(Collected data entries)
==========
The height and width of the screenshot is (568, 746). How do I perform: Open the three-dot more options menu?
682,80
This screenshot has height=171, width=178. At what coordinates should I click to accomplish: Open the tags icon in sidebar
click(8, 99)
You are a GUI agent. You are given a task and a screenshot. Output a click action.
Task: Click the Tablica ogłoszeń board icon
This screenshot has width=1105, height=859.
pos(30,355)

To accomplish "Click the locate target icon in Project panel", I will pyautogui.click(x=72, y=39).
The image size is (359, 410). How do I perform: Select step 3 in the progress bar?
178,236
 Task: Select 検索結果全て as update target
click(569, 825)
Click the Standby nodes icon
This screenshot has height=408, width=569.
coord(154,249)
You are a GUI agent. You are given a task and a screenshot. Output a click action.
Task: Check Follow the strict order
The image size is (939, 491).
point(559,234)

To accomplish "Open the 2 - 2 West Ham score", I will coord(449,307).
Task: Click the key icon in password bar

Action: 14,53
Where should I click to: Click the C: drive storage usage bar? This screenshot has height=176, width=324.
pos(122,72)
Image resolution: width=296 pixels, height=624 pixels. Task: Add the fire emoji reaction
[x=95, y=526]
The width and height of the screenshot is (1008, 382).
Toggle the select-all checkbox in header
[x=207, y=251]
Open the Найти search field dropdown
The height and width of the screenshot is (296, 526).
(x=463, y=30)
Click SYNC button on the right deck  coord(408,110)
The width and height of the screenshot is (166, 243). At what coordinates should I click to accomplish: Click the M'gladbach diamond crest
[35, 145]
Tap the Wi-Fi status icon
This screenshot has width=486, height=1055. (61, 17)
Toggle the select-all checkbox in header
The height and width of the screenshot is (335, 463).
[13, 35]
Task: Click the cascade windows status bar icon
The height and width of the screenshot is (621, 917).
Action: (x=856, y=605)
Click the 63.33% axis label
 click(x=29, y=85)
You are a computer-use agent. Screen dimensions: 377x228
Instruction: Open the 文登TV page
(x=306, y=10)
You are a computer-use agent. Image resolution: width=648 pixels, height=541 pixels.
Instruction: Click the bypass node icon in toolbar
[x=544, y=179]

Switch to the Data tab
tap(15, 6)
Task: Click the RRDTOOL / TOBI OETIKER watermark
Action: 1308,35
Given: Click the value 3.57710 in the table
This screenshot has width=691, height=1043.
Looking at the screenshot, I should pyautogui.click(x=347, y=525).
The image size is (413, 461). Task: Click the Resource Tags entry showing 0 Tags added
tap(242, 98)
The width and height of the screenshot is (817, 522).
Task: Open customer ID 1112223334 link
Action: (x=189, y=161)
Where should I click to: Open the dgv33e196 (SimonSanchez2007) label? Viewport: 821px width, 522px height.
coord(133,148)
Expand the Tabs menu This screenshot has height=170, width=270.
==========
→ Problem to solve: For each line in the data that holds the word "agent", copy the line.

→ Output of the task:
You are a GUI agent. You are given a task and a screenshot. Output a click action.
You are a GUI agent. You are given a task and a screenshot. Output a click action.
You are a computer-use agent. Screen dimensions: 377x228
You are a computer-use agent. Image resolution: width=648 pixels, height=541 pixels.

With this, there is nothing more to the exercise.